## Instructions for the task
Copy out the material in full. Leave every line as it is.

## Extracted information
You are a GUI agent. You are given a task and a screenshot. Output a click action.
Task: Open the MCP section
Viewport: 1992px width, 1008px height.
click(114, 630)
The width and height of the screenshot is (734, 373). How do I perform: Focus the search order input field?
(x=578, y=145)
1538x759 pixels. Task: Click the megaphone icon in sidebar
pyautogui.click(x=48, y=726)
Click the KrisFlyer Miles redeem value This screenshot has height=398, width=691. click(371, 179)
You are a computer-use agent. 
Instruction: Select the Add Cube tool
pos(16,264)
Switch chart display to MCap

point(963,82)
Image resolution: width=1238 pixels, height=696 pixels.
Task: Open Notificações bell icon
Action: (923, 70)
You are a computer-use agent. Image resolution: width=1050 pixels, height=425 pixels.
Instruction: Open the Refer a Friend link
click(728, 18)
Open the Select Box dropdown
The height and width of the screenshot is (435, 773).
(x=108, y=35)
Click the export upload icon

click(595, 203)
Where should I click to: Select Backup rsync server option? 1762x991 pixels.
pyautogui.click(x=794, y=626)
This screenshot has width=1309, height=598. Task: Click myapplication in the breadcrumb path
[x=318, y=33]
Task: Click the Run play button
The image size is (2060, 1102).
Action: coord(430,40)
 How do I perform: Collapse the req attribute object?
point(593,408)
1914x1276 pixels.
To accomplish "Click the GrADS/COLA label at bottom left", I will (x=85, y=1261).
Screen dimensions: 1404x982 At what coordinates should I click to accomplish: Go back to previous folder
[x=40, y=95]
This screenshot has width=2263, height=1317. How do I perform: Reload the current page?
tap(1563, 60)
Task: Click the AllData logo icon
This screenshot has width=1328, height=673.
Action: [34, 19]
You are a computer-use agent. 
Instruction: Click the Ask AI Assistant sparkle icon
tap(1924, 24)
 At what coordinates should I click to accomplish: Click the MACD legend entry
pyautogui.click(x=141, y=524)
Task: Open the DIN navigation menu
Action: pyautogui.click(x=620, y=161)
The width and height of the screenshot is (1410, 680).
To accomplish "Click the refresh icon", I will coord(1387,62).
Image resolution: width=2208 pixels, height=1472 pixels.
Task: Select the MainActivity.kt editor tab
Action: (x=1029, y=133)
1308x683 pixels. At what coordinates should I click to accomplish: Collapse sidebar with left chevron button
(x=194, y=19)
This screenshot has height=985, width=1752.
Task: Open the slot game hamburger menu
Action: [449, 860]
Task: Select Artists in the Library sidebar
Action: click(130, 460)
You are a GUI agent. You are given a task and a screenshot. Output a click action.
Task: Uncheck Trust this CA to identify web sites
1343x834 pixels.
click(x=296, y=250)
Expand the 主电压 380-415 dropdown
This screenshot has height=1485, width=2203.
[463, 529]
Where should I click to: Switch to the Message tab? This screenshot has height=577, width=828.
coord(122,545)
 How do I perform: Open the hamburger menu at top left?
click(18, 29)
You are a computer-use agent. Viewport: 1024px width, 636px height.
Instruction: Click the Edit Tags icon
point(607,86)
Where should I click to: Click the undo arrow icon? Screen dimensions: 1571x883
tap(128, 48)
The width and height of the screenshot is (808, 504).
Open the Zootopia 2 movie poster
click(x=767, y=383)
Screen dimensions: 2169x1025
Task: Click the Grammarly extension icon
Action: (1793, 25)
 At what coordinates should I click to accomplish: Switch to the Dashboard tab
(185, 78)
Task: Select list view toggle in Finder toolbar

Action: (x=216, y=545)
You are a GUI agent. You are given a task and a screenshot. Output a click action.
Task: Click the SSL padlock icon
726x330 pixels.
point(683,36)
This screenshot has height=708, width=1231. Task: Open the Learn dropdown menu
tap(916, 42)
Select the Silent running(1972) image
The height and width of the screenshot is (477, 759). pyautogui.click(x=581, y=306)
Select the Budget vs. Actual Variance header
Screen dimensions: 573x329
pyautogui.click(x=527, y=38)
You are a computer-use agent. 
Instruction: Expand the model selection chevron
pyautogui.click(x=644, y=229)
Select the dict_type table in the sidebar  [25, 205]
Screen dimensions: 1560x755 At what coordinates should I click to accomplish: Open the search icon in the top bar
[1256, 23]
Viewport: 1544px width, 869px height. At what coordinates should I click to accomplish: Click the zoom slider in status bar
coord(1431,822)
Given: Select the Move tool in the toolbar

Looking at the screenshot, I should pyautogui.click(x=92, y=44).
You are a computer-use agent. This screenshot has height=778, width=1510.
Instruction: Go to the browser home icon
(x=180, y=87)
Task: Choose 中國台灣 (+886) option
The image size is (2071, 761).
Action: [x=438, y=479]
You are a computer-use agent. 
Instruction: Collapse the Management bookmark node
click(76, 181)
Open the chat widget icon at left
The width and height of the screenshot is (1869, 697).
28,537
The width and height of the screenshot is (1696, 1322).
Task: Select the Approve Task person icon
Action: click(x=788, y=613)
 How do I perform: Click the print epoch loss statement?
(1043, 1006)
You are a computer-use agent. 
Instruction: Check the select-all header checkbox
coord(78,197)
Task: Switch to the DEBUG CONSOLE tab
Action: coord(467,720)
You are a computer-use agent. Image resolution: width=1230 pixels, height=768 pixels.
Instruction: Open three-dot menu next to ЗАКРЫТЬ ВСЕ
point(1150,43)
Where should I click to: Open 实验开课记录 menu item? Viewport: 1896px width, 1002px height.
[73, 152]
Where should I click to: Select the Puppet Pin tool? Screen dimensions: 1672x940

## Response
You are a GUI agent. You are given a task and a screenshot. Output a click action.
Task: Open the MCP section
Viewport: 1992px width, 1008px height.
click(114, 630)
The width and height of the screenshot is (734, 373). How do I perform: Focus the search order input field?
(x=578, y=145)
1538x759 pixels. Task: Click the megaphone icon in sidebar
pyautogui.click(x=48, y=726)
Click the KrisFlyer Miles redeem value This screenshot has height=398, width=691. click(371, 179)
You are a computer-use agent. 
Instruction: Select the Add Cube tool
pos(16,264)
Switch chart display to MCap

point(963,82)
Image resolution: width=1238 pixels, height=696 pixels.
Task: Open Notificações bell icon
Action: (923, 70)
You are a computer-use agent. Image resolution: width=1050 pixels, height=425 pixels.
Instruction: Open the Refer a Friend link
click(728, 18)
Open the Select Box dropdown
The height and width of the screenshot is (435, 773).
(x=108, y=35)
Click the export upload icon

click(595, 203)
Where should I click to: Select Backup rsync server option? 1762x991 pixels.
pyautogui.click(x=794, y=626)
This screenshot has width=1309, height=598. Task: Click myapplication in the breadcrumb path
[x=318, y=33]
Task: Click the Run play button
The image size is (2060, 1102).
Action: coord(430,40)
 How do I perform: Collapse the req attribute object?
point(593,408)
1914x1276 pixels.
To accomplish "Click the GrADS/COLA label at bottom left", I will (x=85, y=1261).
Screen dimensions: 1404x982 At what coordinates should I click to accomplish: Go back to previous folder
[x=40, y=95]
This screenshot has width=2263, height=1317. How do I perform: Reload the current page?
tap(1563, 60)
Task: Click the AllData logo icon
This screenshot has width=1328, height=673.
Action: [34, 19]
You are a computer-use agent. 
Instruction: Click the Ask AI Assistant sparkle icon
tap(1924, 24)
 At what coordinates should I click to accomplish: Click the MACD legend entry
pyautogui.click(x=141, y=524)
Task: Open the DIN navigation menu
Action: pyautogui.click(x=620, y=161)
The width and height of the screenshot is (1410, 680).
To accomplish "Click the refresh icon", I will coord(1387,62).
Image resolution: width=2208 pixels, height=1472 pixels.
Task: Select the MainActivity.kt editor tab
Action: (x=1029, y=133)
1308x683 pixels. At what coordinates should I click to accomplish: Collapse sidebar with left chevron button
(x=194, y=19)
This screenshot has height=985, width=1752.
Task: Open the slot game hamburger menu
Action: [449, 860]
Task: Select Artists in the Library sidebar
Action: click(130, 460)
You are a GUI agent. You are given a task and a screenshot. Output a click action.
Task: Uncheck Trust this CA to identify web sites
1343x834 pixels.
click(x=296, y=250)
Expand the 主电压 380-415 dropdown
This screenshot has height=1485, width=2203.
[463, 529]
Where should I click to: Switch to the Message tab? This screenshot has height=577, width=828.
coord(122,545)
 How do I perform: Open the hamburger menu at top left?
click(18, 29)
You are a computer-use agent. Viewport: 1024px width, 636px height.
Instruction: Click the Edit Tags icon
point(607,86)
Where should I click to: Click the undo arrow icon? Screen dimensions: 1571x883
tap(128, 48)
The width and height of the screenshot is (808, 504).
Open the Zootopia 2 movie poster
click(x=767, y=383)
Screen dimensions: 2169x1025
Task: Click the Grammarly extension icon
Action: (1793, 25)
 At what coordinates should I click to accomplish: Switch to the Dashboard tab
(185, 78)
Task: Select list view toggle in Finder toolbar

Action: (x=216, y=545)
You are a GUI agent. You are given a task and a screenshot. Output a click action.
Task: Click the SSL padlock icon
726x330 pixels.
point(683,36)
This screenshot has height=708, width=1231. Task: Open the Learn dropdown menu
tap(916, 42)
Select the Silent running(1972) image
The height and width of the screenshot is (477, 759). pyautogui.click(x=581, y=306)
Select the Budget vs. Actual Variance header
Screen dimensions: 573x329
pyautogui.click(x=527, y=38)
You are a computer-use agent. 
Instruction: Expand the model selection chevron
pyautogui.click(x=644, y=229)
Select the dict_type table in the sidebar  [25, 205]
Screen dimensions: 1560x755 At what coordinates should I click to accomplish: Open the search icon in the top bar
[1256, 23]
Viewport: 1544px width, 869px height. At what coordinates should I click to accomplish: Click the zoom slider in status bar
coord(1431,822)
Given: Select the Move tool in the toolbar

Looking at the screenshot, I should pyautogui.click(x=92, y=44).
You are a computer-use agent. This screenshot has height=778, width=1510.
Instruction: Go to the browser home icon
(x=180, y=87)
Task: Choose 中國台灣 (+886) option
The image size is (2071, 761).
Action: [x=438, y=479]
You are a computer-use agent. 
Instruction: Collapse the Management bookmark node
click(76, 181)
Open the chat widget icon at left
The width and height of the screenshot is (1869, 697).
28,537
The width and height of the screenshot is (1696, 1322).
Task: Select the Approve Task person icon
Action: click(x=788, y=613)
 How do I perform: Click the print epoch loss statement?
(1043, 1006)
You are a computer-use agent. 
Instruction: Check the select-all header checkbox
coord(78,197)
Task: Switch to the DEBUG CONSOLE tab
Action: coord(467,720)
You are a computer-use agent. Image resolution: width=1230 pixels, height=768 pixels.
Instruction: Open three-dot menu next to ЗАКРЫТЬ ВСЕ
point(1150,43)
Where should I click to: Open 实验开课记录 menu item? Viewport: 1896px width, 1002px height.
[73, 152]
Where should I click to: Select the Puppet Pin tool? Screen dimensions: 1672x940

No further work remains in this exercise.